By Patricia Jackson of the Bank’s Regulatory Policy Division.
As part of their efforts to improve their risk control, the major banks are developing new statistically based tests to measure some of the risks they face. Although they are re-examining the risks in traditional lending and borrowing activities, progress has so far been greatest in the measurement of the position risk in securities and derivatives trading books. This article reviews developments in both areas, and compares the two main types of test being developed for trading books - value at risk models and ‘stress tests’. It also looks at the way that the value at risk models are influencing the development of international capital standards.
The main recent developments have been:
- Banks have used statistical techniques to look at the risks in different parts of their trading books for some time, but a number are now using more sophisticated, value at risk (VAR) models and ‘stress tests’ to look at the risks in the whole trading book. Large securities houses are developing these approaches in a similar way.

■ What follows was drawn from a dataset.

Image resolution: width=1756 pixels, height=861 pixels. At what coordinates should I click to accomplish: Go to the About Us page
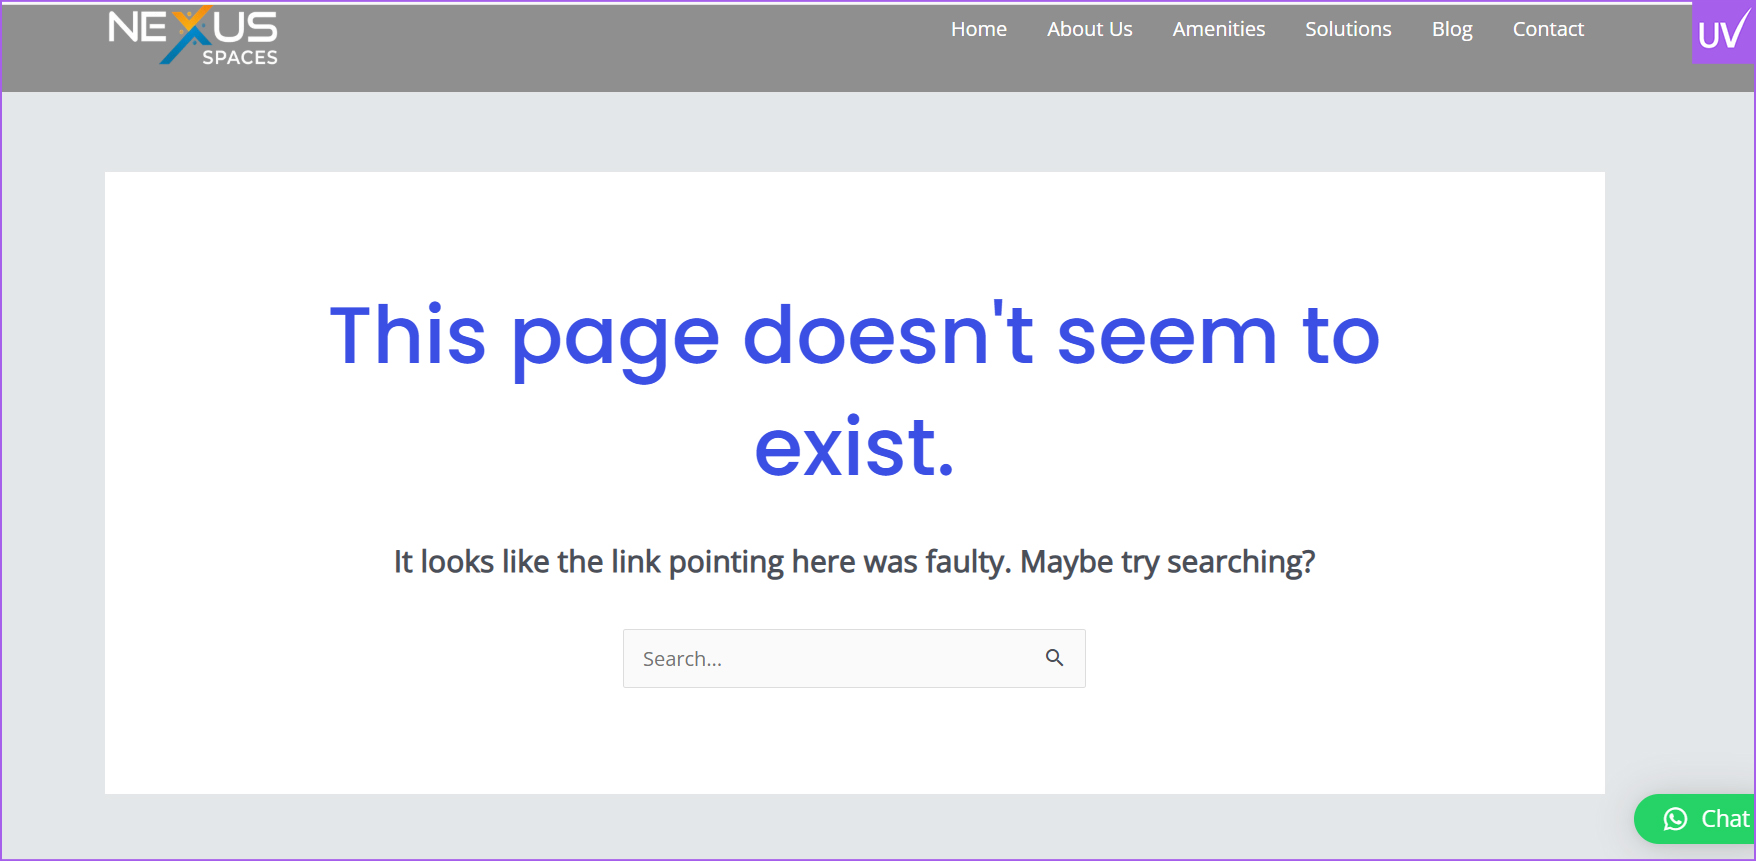coord(1089,29)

- In ‘traditional banking business’ (mainly lending and its deposit funding), the most significant change has been in the management of the embedded interest rate risk. Most large banks now manage this in their trading books, enabling it to be hedged actively.
- The growing sophistication of some banks’ measurement of their overall trading risks has led the Basle Committee on Banking Supervision to consider allowing them to use their internal VAR models to determine the capital required to back their trading positions.